Mais qu'importe, on parvient à pardonner (presque) tout à South Park : Le Bâton de la Vérité. Le respect méticuleux de l'univers de Parker et Stone est tel que le fan de la série aura ni plus ni moins le sentiment d'incarner réellement pendant une grosse quinzaine d'heures un protagoniste de la ville. Non, les personnes rebutées par l'humour cradingue, cynique, trash et insolent ne trouveront certainement pas leur compte avec ce jeu. Les rôlistes endurcis, quant à eux, ne verront en South Park : Le Bâton de la Vérité qu'un RPG très grand public concernant ses mécaniques de gameplay. Mais le jeu s'adresse avant tout aux fans d'un univers précieux, riche et beaucoup plus intelligent qu'il n'en a l'air. Les multiples quêtes bénéficient toutes d'une écriture au cordeau, la bande-son est excellente et les éclats de rire sont nombreux. Il n'en fallait pas beaucoup plus pour faire de South Park : Le Bâton de la Vérité une incontestable réussite. Bien joué Obsidian et merci mille fois Parker et Stone.
Points forts
- L'ADN de la série respecté jusque dans les moindres détails
- Les codes du RPG passés à la sauce South Park
- Irrévérencieux à souhait
- Bande-son impeccable, des doublages à la musique
- Les quêtes secondaires aussi bien écrites que la principale
- Les combats au tour par tour, fun et dynamiques
- Plein d'interactions amusantes dans l'univers
- Les animations des aptitudes spéciales
- La quantité d'objets à ramasser aux descriptions hilarantes
- Destiné avant tout aux fans hardcore de South Park
Points faibles
- Destiné avant tout aux fans hardcore de South Park, justement
- Les scènes censurées, un scandale
- Temps de chargement nombreux et trop longs
- On fait vite le tour de la carte
- Absence de doublages français (VOSTFR uniquement)

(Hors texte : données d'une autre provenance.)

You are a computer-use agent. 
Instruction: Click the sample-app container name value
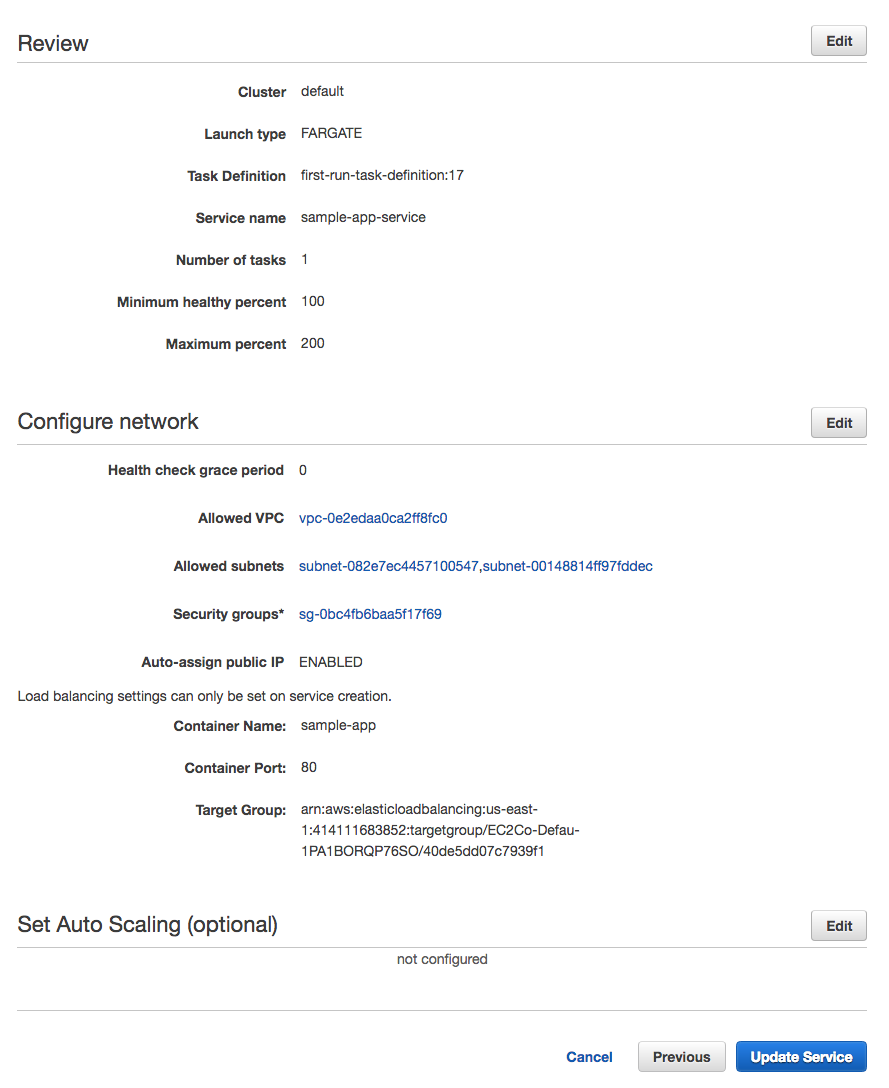click(338, 726)
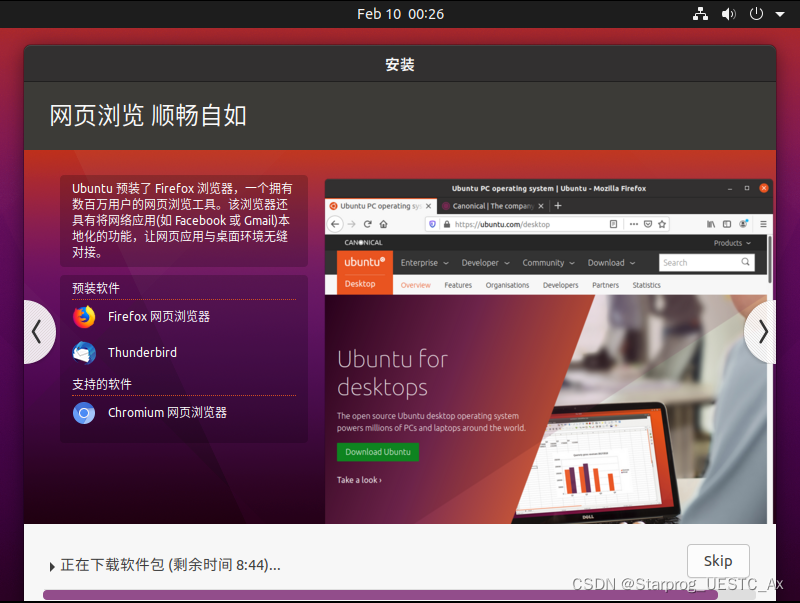Click the Skip button
This screenshot has width=800, height=603.
(x=718, y=560)
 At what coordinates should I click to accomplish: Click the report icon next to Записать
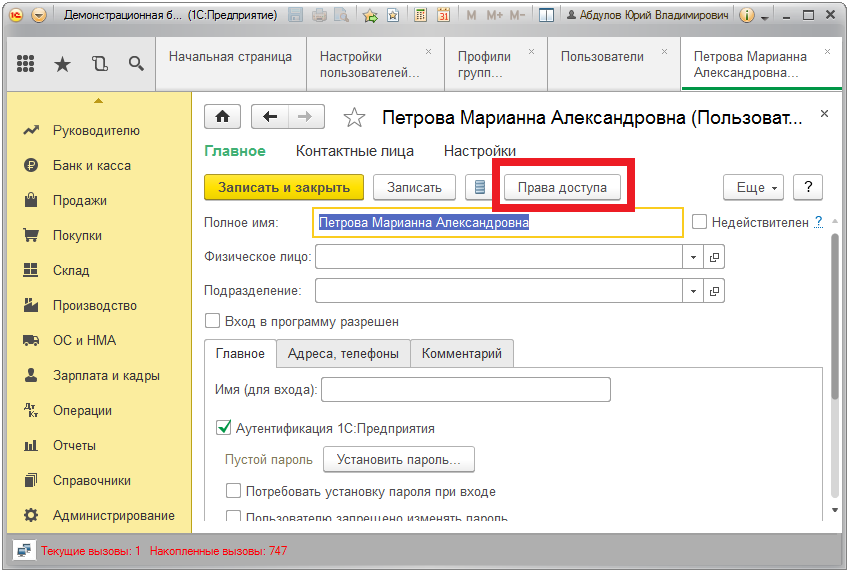480,187
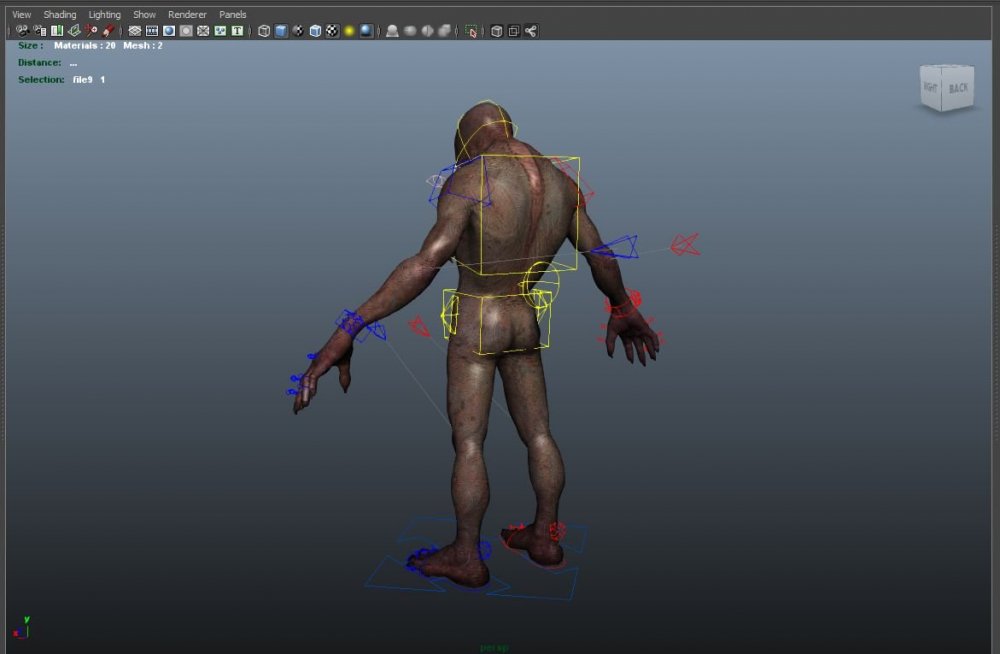This screenshot has height=654, width=1000.
Task: Select the yellow chest control box
Action: [530, 214]
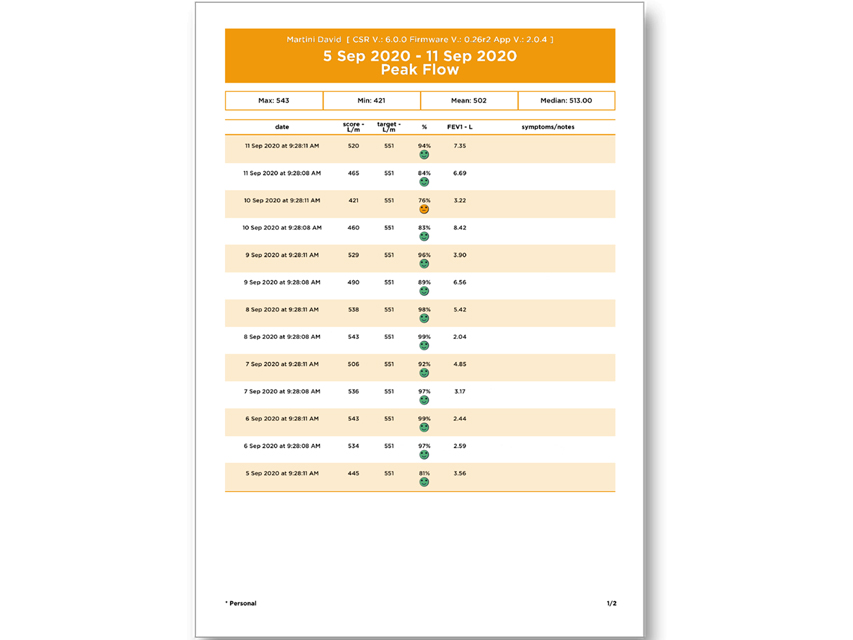Click the symptoms/notes column header
The height and width of the screenshot is (640, 853).
548,127
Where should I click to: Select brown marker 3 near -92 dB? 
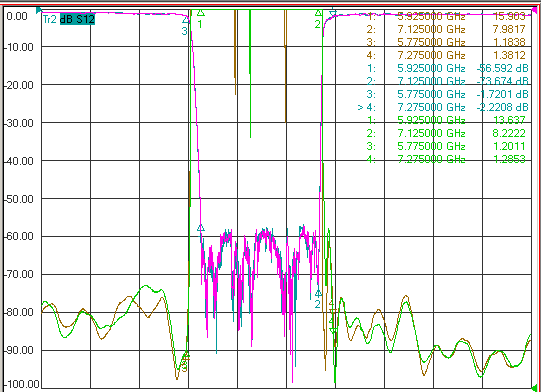(186, 359)
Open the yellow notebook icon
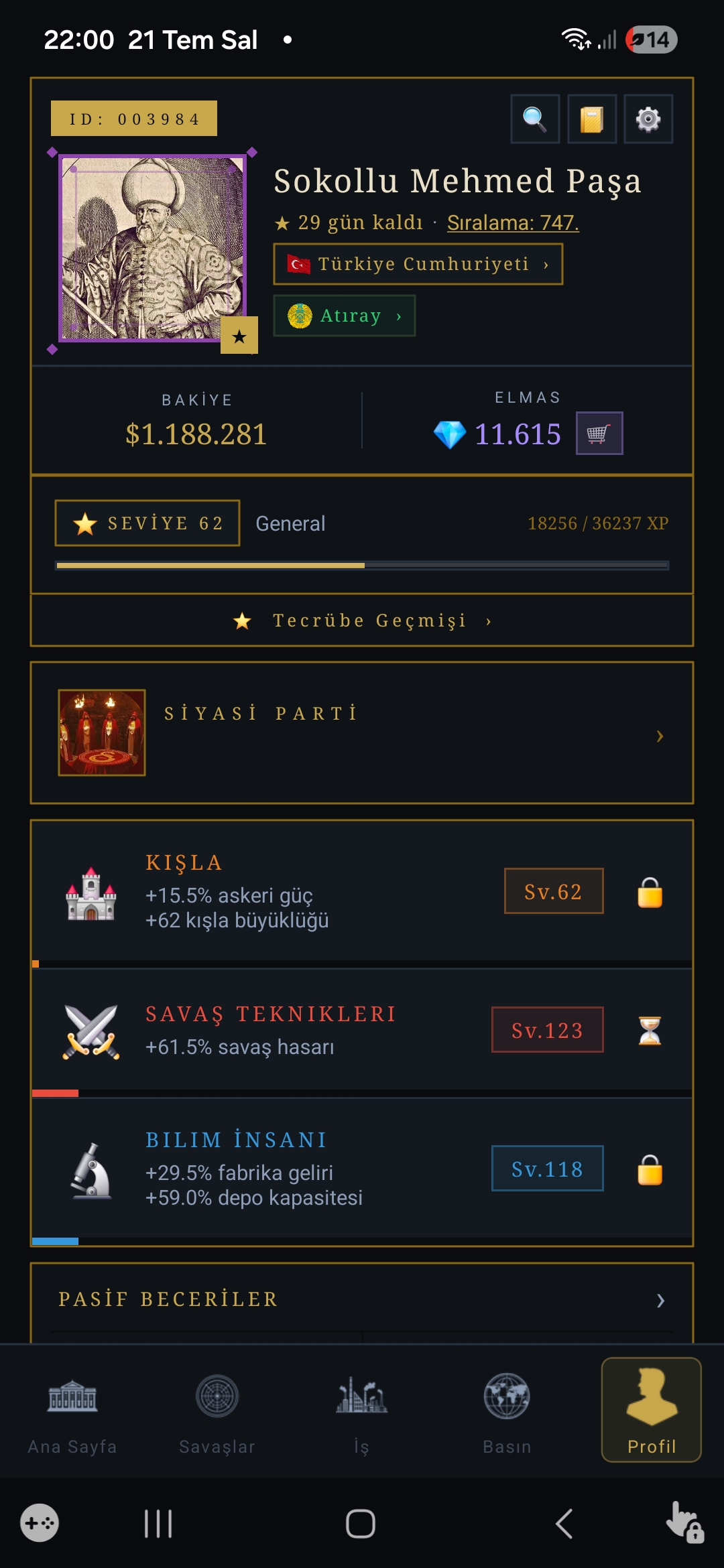 tap(592, 119)
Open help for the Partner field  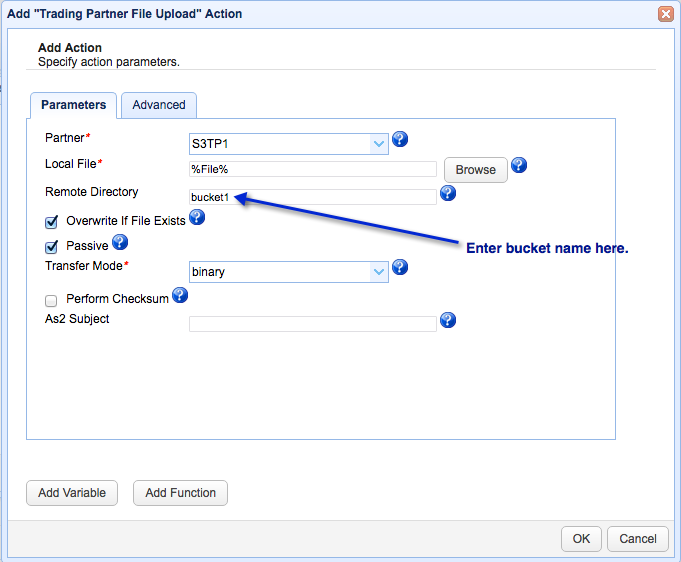[x=400, y=139]
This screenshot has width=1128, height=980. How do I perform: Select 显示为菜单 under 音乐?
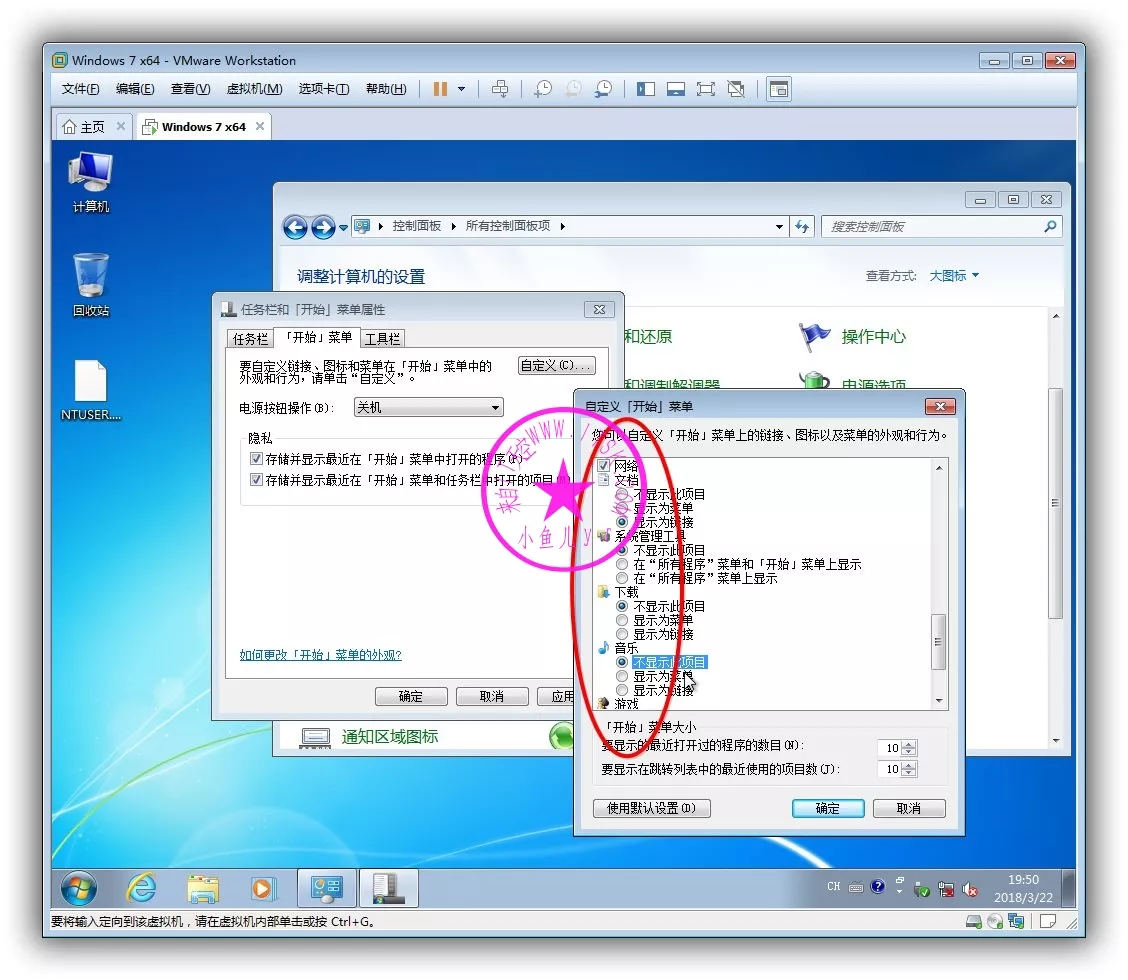coord(622,677)
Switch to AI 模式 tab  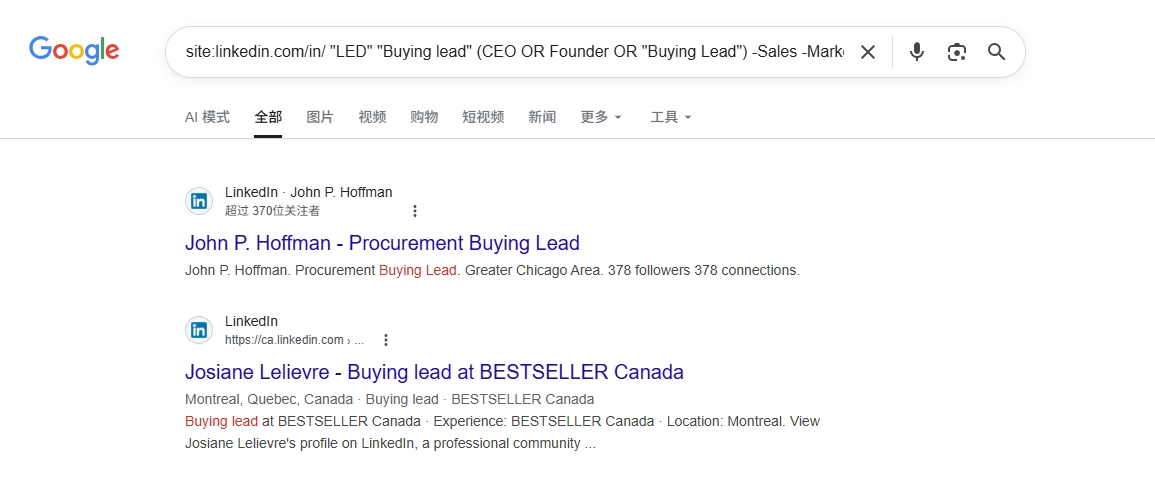click(x=207, y=117)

- Trop facile (mode expert recommandé dès le début)
- Interface un peu brouillonne
South Park : Le Bâton de la Vérité n'est pas un excellent RPG au sens littéral. Il est en revanche à ce jour le meilleur jeu inspiré de l'univers de Parker et Stone. Avec sa réalisation impeccable qui ne s'écarte jamais de l'essence de la série, avec ses références innombrables, grâce son écriture soignée qui rend parfaitement justice à l'impertinence de South Park mais aussi en raison de son gameplay plus diversifié qu'il n'en a l'air, on peut affirmer que les fans de la série ont enfin le jeu qu'ils attendaient depuis des lustres. Les personnes indifférentes à l'animé se priveront d'une bonne partie du plaisir et risquent de ne s'attarder que sur le manque global de finition ou la trop grande facilité du titre. On les comprendra aisément. Pour les autres, il serait tout simplement criminel de passer à côté du Bâton de la Vérité. Et si les scènes censurées font un peu tache, cela ne ternit en rien le plaisir que procure le jeu.